Output, word for word and without pictures, the lines from the one containing "Viewport: 1024px width, 720px" through the final line of the listing below.

==== Data shown ====

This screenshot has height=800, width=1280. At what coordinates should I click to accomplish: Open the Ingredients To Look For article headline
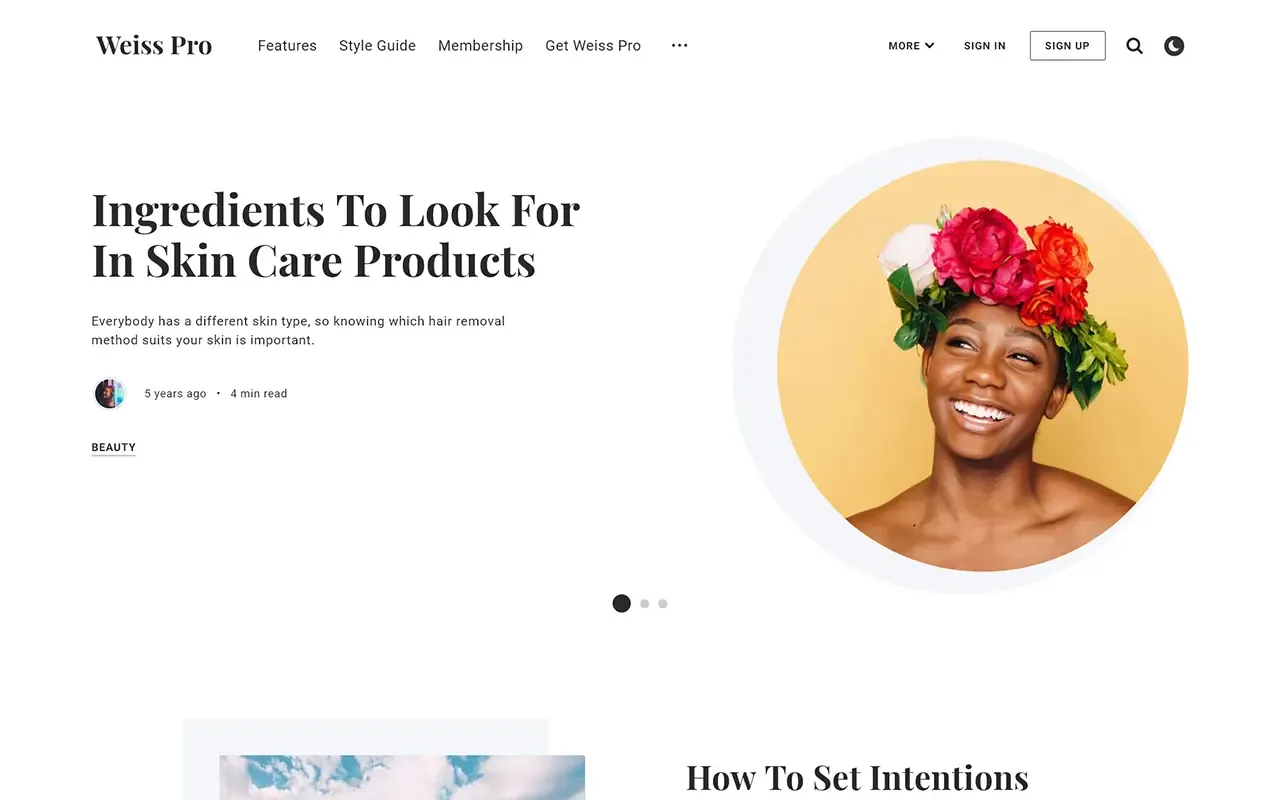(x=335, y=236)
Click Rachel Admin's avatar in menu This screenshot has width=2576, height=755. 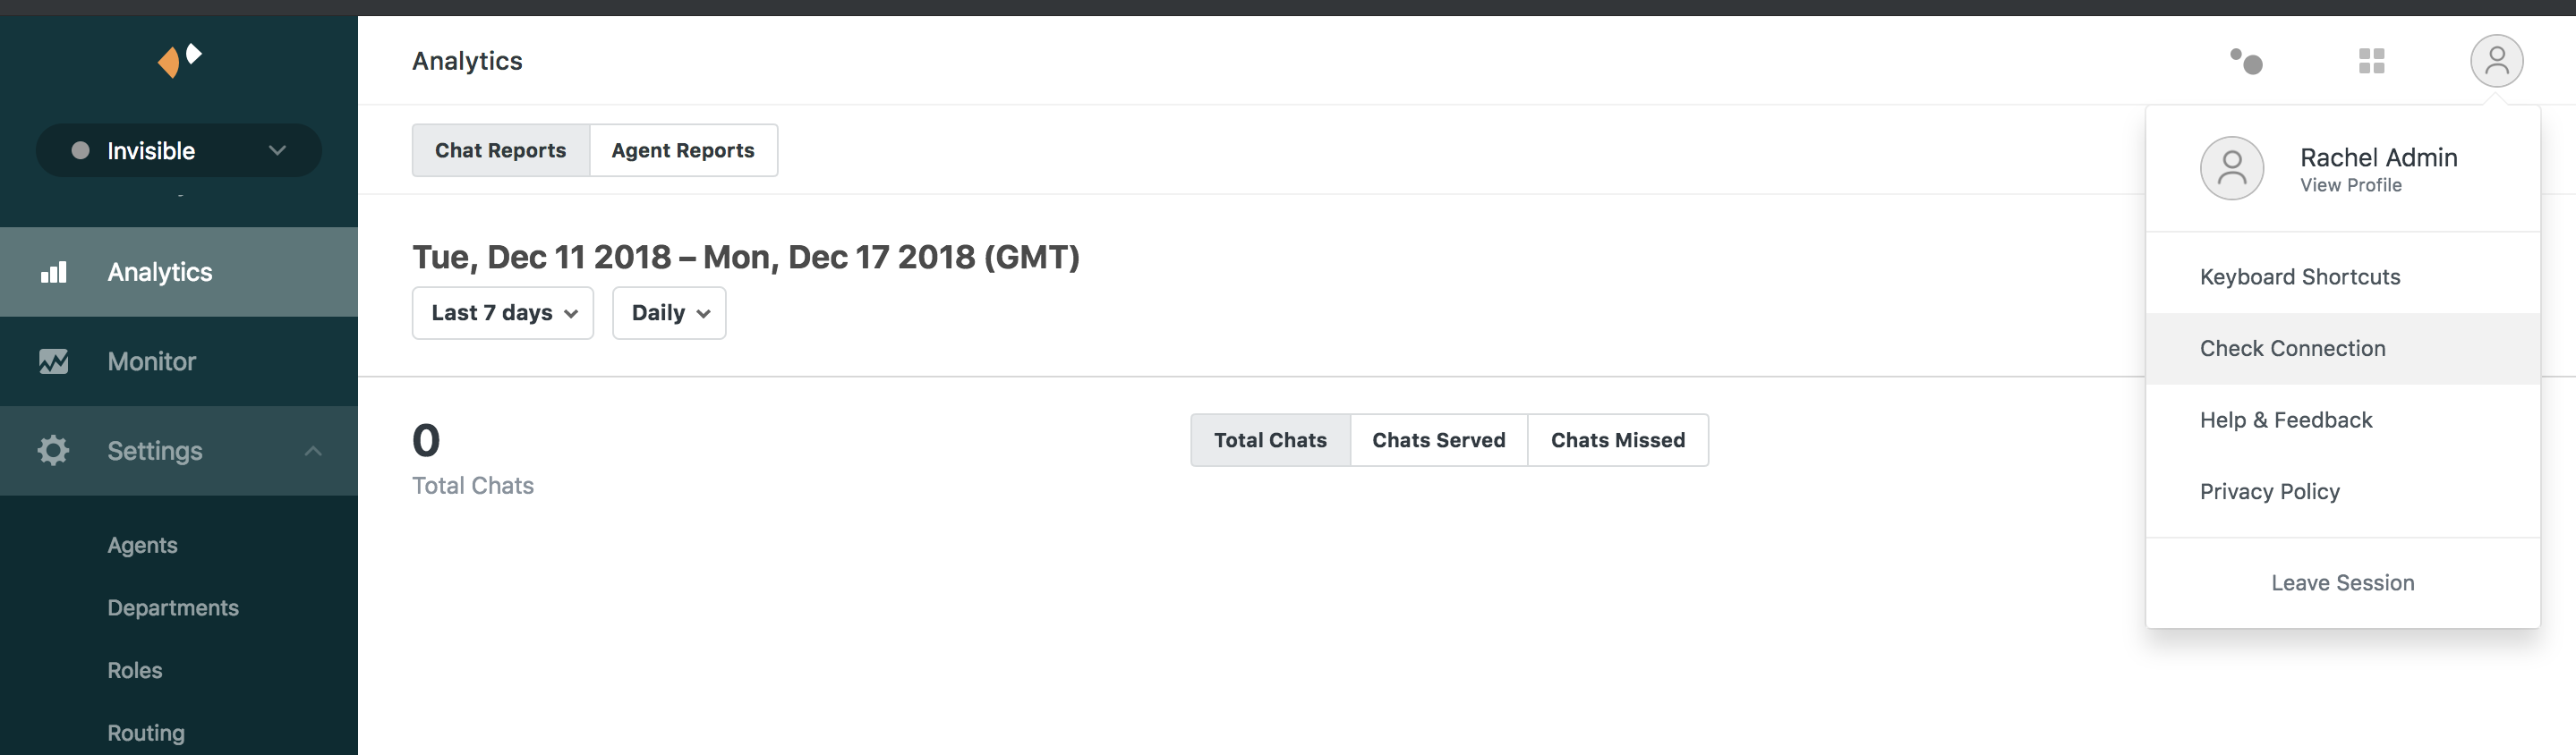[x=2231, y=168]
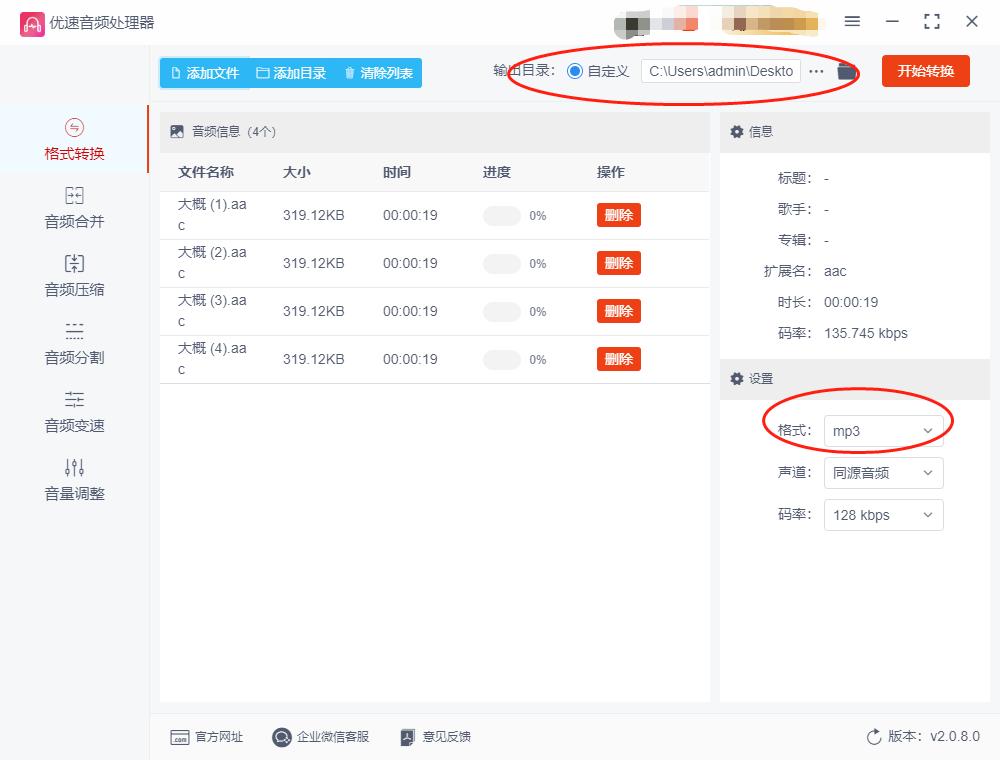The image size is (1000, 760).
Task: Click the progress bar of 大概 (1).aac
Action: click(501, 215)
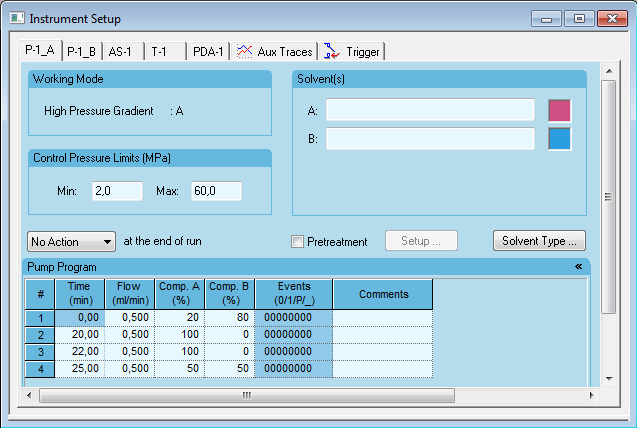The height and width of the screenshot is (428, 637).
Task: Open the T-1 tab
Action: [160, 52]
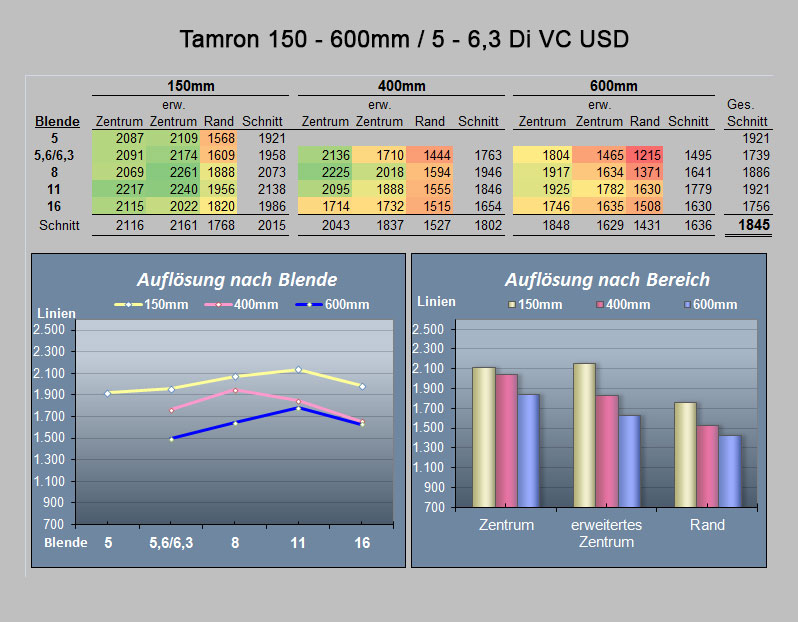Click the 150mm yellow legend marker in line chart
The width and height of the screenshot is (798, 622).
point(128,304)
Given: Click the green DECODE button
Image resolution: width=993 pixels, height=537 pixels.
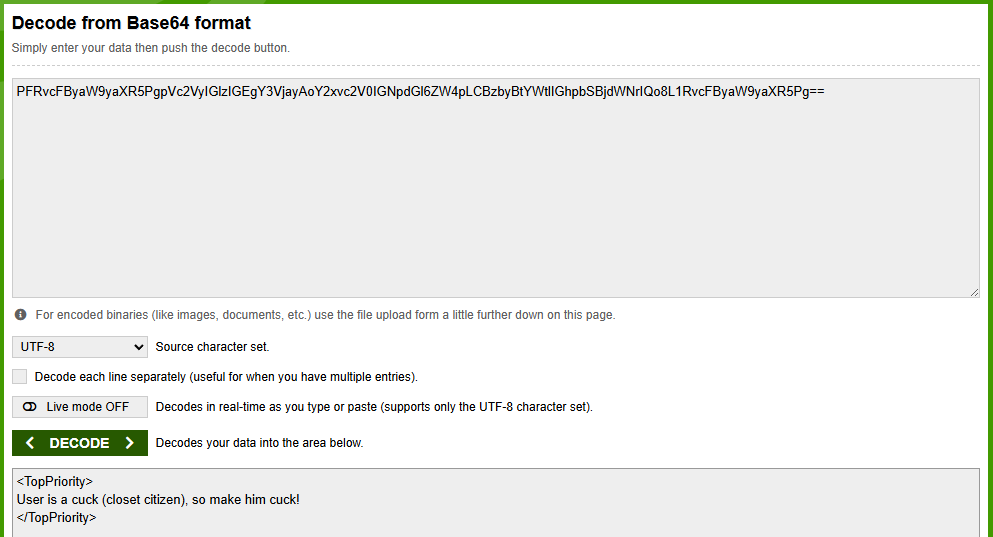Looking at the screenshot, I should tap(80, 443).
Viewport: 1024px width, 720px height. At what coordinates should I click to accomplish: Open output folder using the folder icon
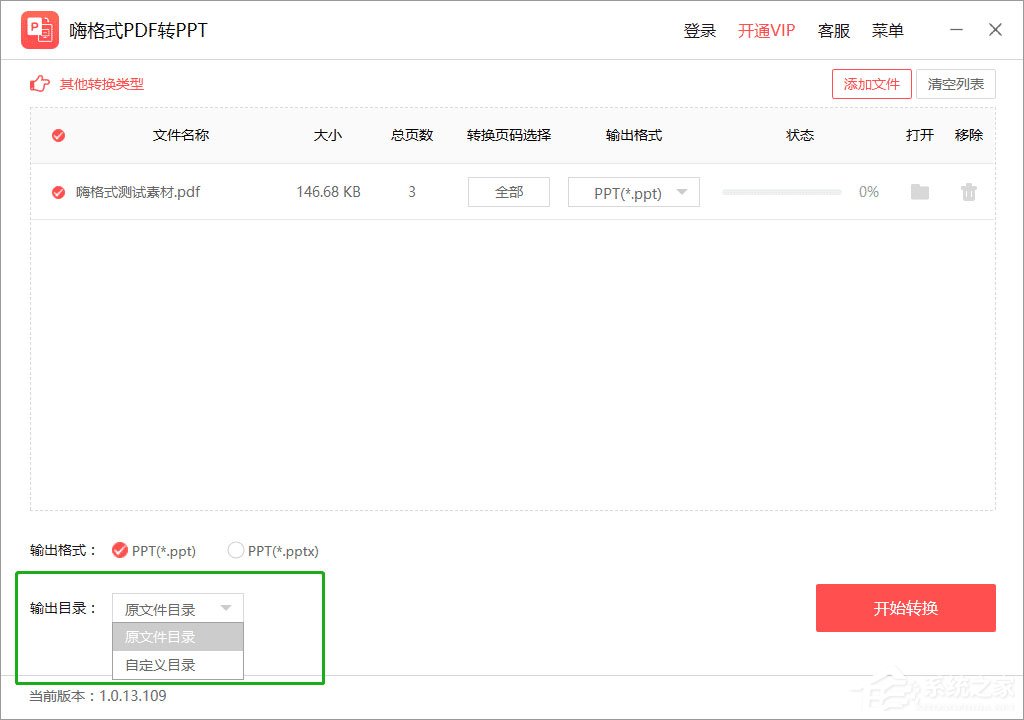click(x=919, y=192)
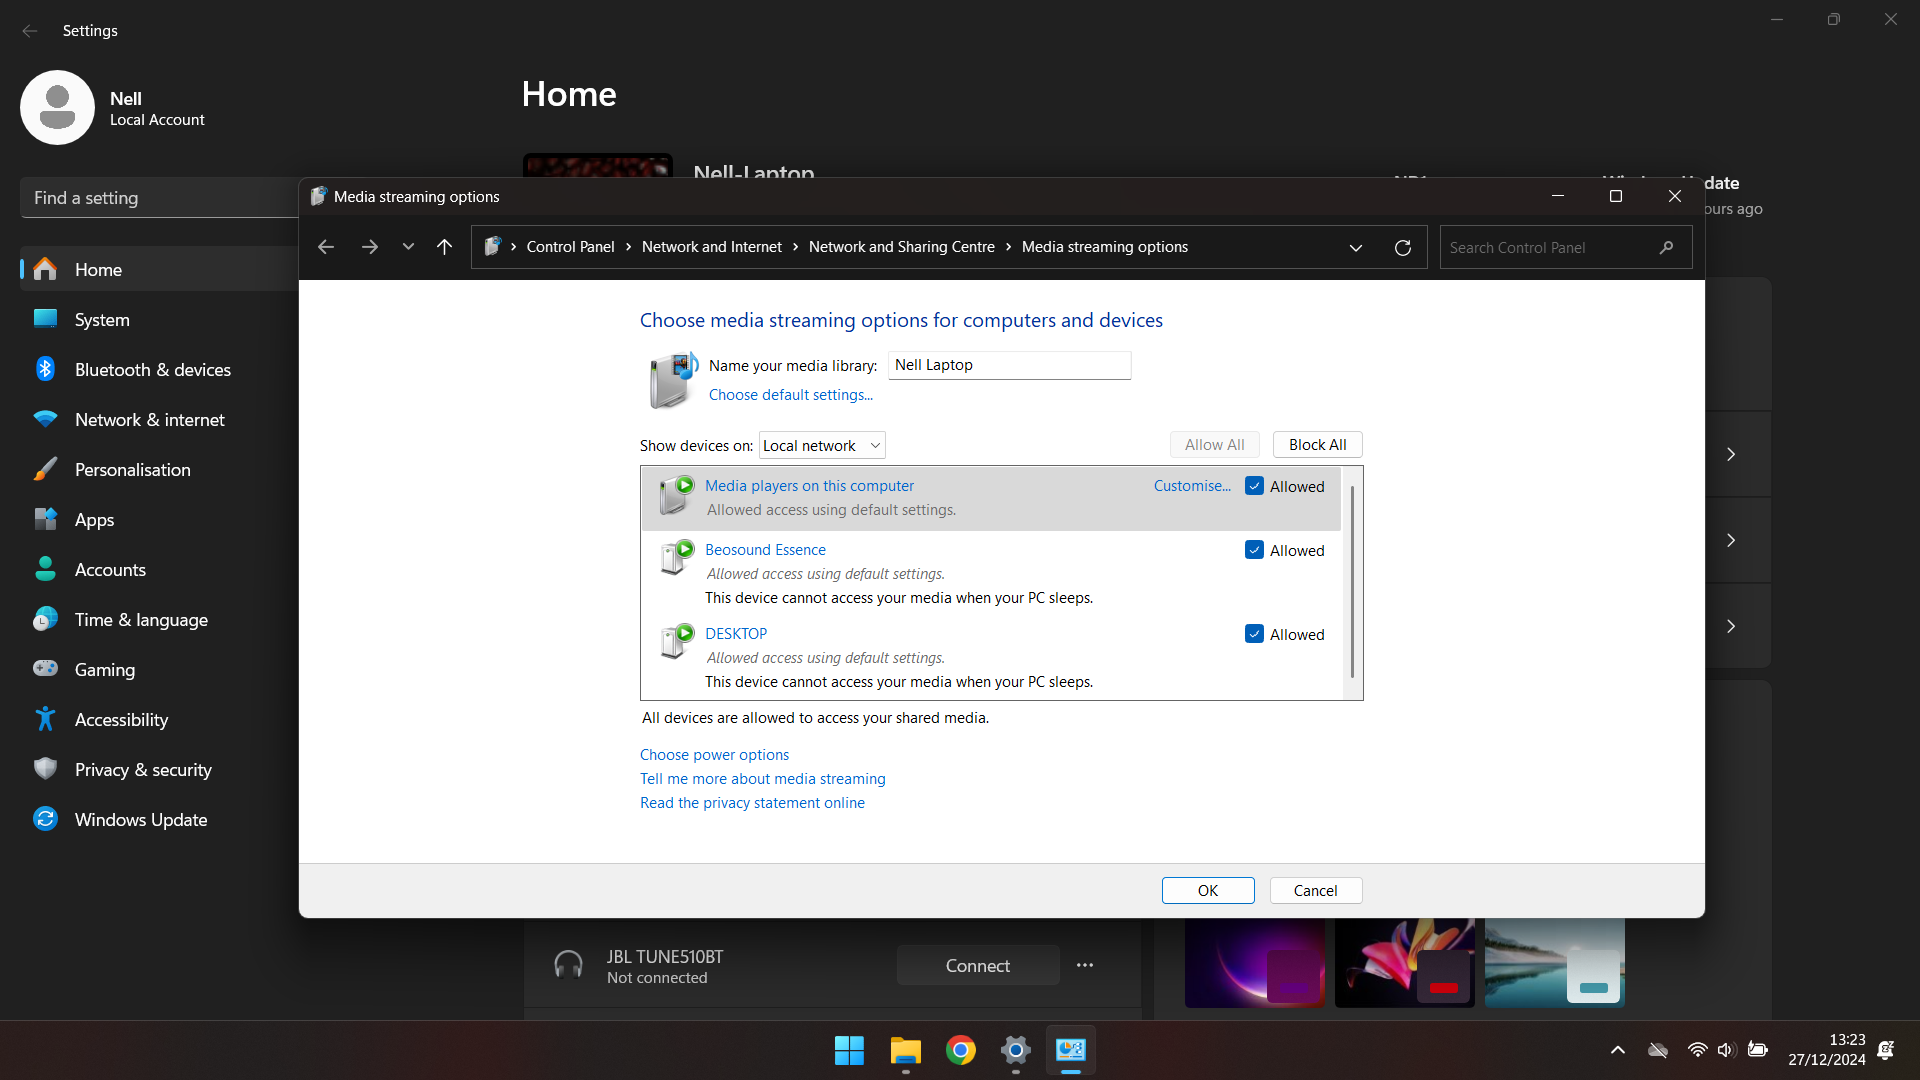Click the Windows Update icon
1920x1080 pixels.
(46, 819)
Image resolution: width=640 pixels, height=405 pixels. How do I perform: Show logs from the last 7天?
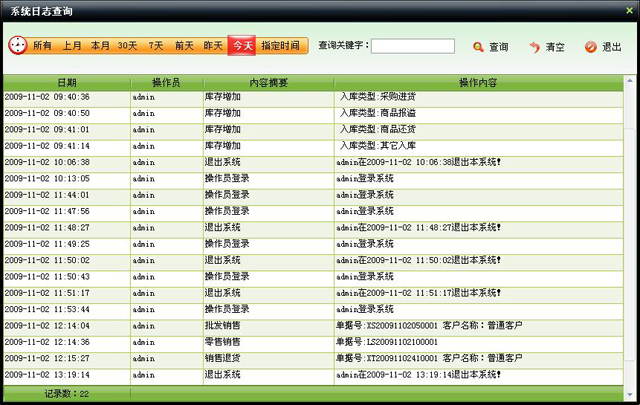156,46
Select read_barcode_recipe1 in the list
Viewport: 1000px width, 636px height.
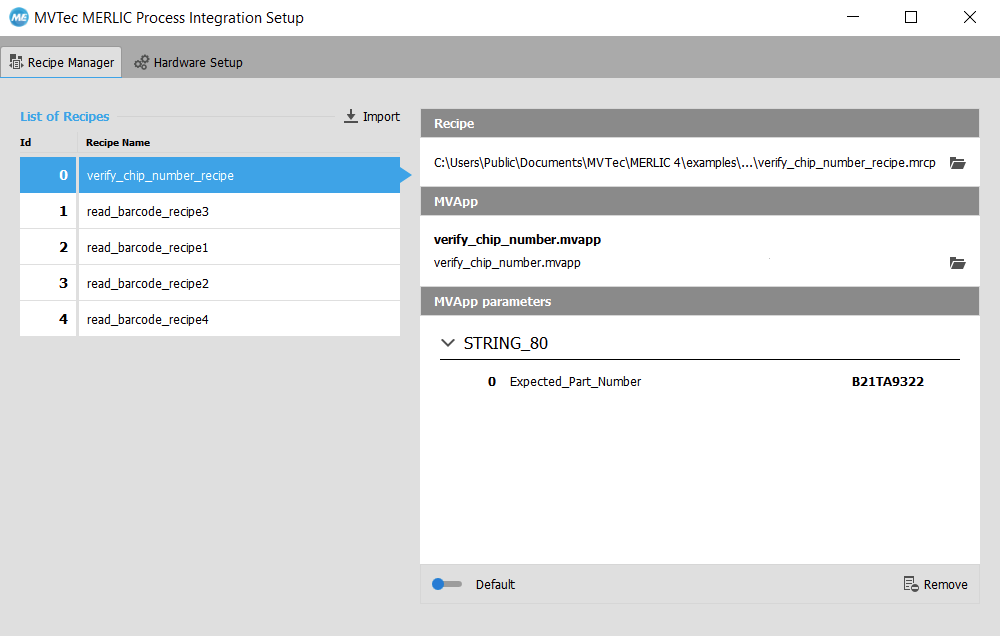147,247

====

▸ Answer space:
Viewport: 1024px width, 720px height. At what coordinates should I click to accomplish: Open output folder using the folder icon
click(x=919, y=192)
Click the Windows Update icon
1920x1080 pixels.
(46, 819)
Image resolution: width=640 pixels, height=405 pixels. How do I perform: Show logs from the last 7天?
156,46
Select read_barcode_recipe1 in the list
Viewport: 1000px width, 636px height.
147,247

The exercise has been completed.